New Zealand shares rose, paced by Meridian Energy and MightyRiverPower, as investors chased stocks with relatively attractive yields. Fonterra Shareholders’ Fund gained after dairy prices fell.
The NZX 50 Index rose 17.028 points, or 0.3 percent, to a record close of 5522.056. Within the index, 23 stocks rose, 16 fell and 11 were unchanged. Turnover was $121 million.
The benchmark index has gained 16 percent since the start of the year, and is being pushed higher by investor’s appetite for yield in a low interest rate environment. Earnings from companies with September balance dates have generally met expectations, which is underpinning the market, investors said.
“We do have the double-blessed environment of good quality results that have meet or slightly beat expectations as well as remaining relatively attractive from an income yield perspective,” said Shane Solly, a fund manager at Harbour Asset Management. “Our market is relatively fully priced and certainly that can be resolved by way of earnings growth.”
Energy companies, which are often held for their reliable income, gained. Meridian climbed 3.5 percent to $1.775. MRP advanced 3.3 percent to $3.095. Genesis Energy rose 0.2 percent to $2.185. Contact Energy gained 0.2 percent to $6.25.
Spark New Zealand, formerly Telecom Corp, slipped 0.6 percent to $3.225. The telecommunications business, held for its yield, has overtaken Fletcher Building to become the largest company on the benchmark index by market cap. Fletcher, the construction company, fell 0.6 percent to $8.40.
“Investors have lost some of their enthusiasm for Fletcher Building, particularly the nature of their Australian assets, and their stock price has fallen as a result,” Solly said. “In the meantime we’ve seen Spark benefit from the hunger for income yield which it provides.”

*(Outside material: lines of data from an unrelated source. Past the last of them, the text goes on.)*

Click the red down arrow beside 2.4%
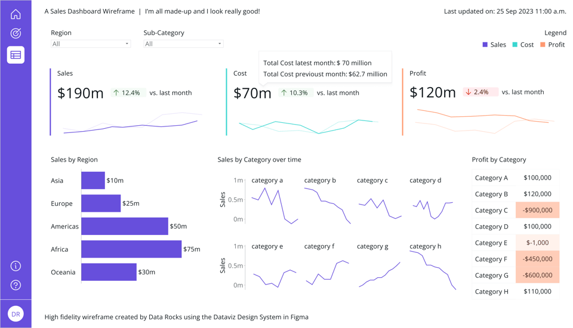This screenshot has height=328, width=573. coord(468,92)
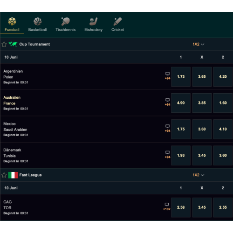Open the Tischtennis paddle icon
Screen dimensions: 233x233
coord(66,21)
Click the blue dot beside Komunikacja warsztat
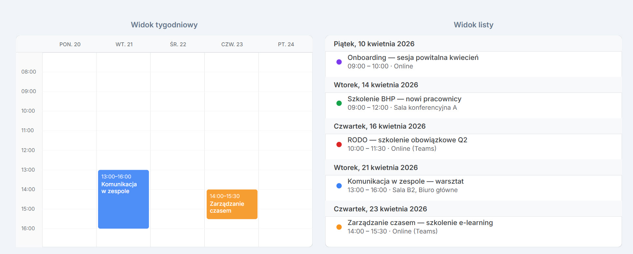633x254 pixels. [339, 186]
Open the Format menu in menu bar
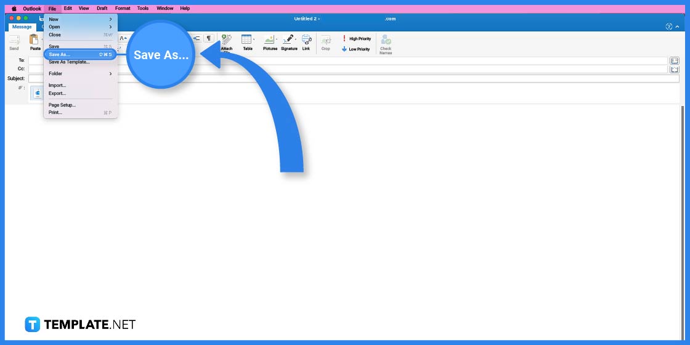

Units in Fonterra Shareholders’ Fund rose 0.5 percent to $6.20. Overnight dairy product prices fell in the GlobalDairyTrade auction to the lowest level in more than five years, led by declines in rennet casein, skim milk powder and whole milk powder, while butter and cheese prices rose. The units give holders access to Fonterra Cooperative Group’s dividend stream.
“Things like whole milk powder and skim milk powder reduces the input costs for Fonterra, but things like butter and cheese holding up relatively well means they should get an improvement in margins in the near term,” Solly said. “There’s two key parts to the business – there’s the processing component, which is driven by volume which continues to grow, and then the other part is very much the consumer or finished products part which are sold wholesale to food producers.”
OceanaGold Corp led the benchmark index higher, gaining 6.3 percent to $2.70. The Melbourne-based miner has been scaling back its New Zealand gold mining production as it focuses on its copper and gold production in the Philippines, at its Didipio mine.
“Oceana has come out with some reasonable statements in recent times about what they’ve got in their Philippine Didipio assets,” Solly said. “People can see some upside and potential out of those assets relative to other gold producers.”
Argosy Property Fund rose 0.5 percent to $1.06 after lifted first-half earnings 25 percent to $37.6 million in the six months ended Sept. 30, as its occupancy rate increased and it continued to divest non-core assets.
Outside the benchmark index, AWF Group rose 0.4 percent to 2.57. The contract labour firm that last year took on debt to acquire white-collar recruiter Madison, will probably launch a $12 million rights offer next year to reduce its borrowings and put some money in the kitty for potential future acquisitions.
Sanford was unchanged at $5.20 and has gained 12 percent since the start of the year. New Zealand’s largest listed fishing group lifted annual profit 10 percent to $22.4 million as gains in its deepwater fishing and aquaculture offset falling skipjack tuna prices.
SeaDragon rose 4.6 percent to 2.3 cents. The fishoil manufacturer turned to a loss of $574,000 in the six months ended Sept. 30, from a profit of $219,000 a year earlier, as it continued to have difficulties in securing sufficient raw material for its core Squalene operations and the resulting under utilisation of the company’s refining facilities.
On the NZAX, Moa Group rose 2.3 percent to 44 cents after the unprofitable boutique beer maker widened its first-half loss to $3.21 million, from $3.02 million a year earlier, as it restructured its fledgling business and changed distribution and brewing arrangements to underpin future growth.